The former-Labour MPs in TIG are irrevocably tarnished by their past, with their support for war, austerity and privatisation. The former Tories, for their part, are seen as traitors by largely-Brexiteer Tory members and supporters.
As a result, the new party has no social base. Notably, a number of TIG MPs (from both sides) faced no-confidence votes in their constituencies before they split.
Corbyn heading for Number 10
It is no accident that Tom Watson (in a rare moment of candour) described the TIG breakaway as “premature”. The more foresighted Blairite MPs recognise that their historic task is to prevent or bring down a left-wing Labour government, and that this is much better achieved by biding their time inside Labour, continuing to sabotage Corbyn from within.

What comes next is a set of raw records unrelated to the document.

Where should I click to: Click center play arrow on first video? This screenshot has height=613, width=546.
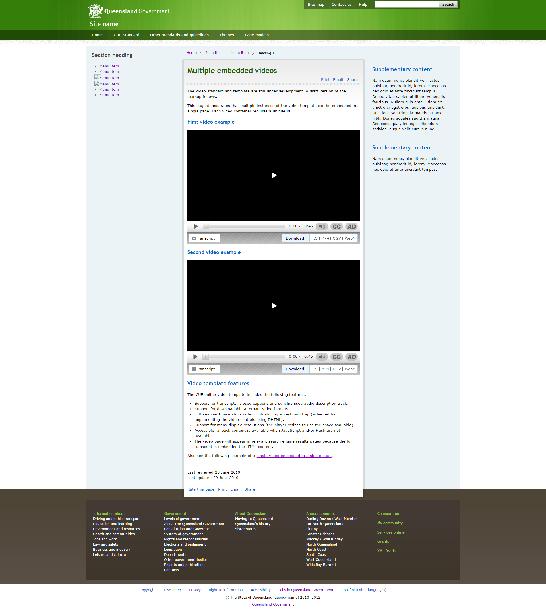coord(273,175)
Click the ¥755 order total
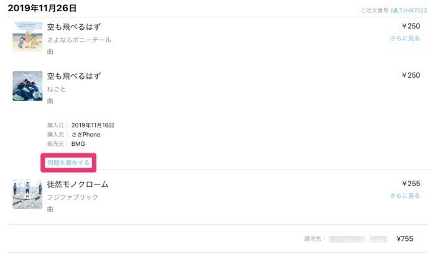 (x=405, y=239)
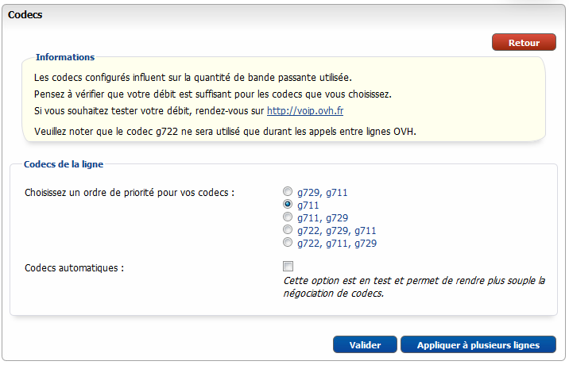Select the g729, g711 radio button

pyautogui.click(x=288, y=192)
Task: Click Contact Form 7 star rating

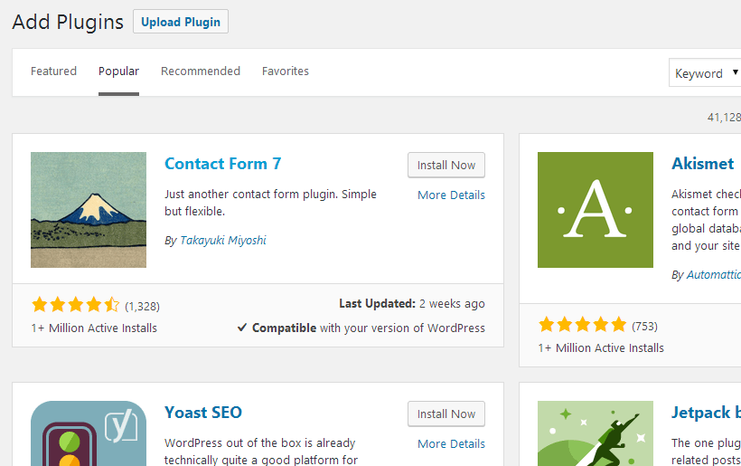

Should a left Labour government come to power, as looks increasingly likely, these careerists will cross the floor and split the party. But the time for this is not yet ripe.
The rolling disaster of Change UK is further proof that the liberal centre is totally rotten and collapsing. The crisis of capitalism has utterly discredited establishment politics on an international level – reflected in the breakdown of the EU and the Brexit impasse in Britain.
Despite all the efforts of the ruling class and media mouthpieces to sabotage the march forward, the Corbyn movement is moving inexorably towards Number 10.
It is imperative that rank-and-file Labour members move to send the rest of the Blairite saboteurs the way of their former colleagues who now reside in Change UK, before they have the chance to inflict further damage on our movement.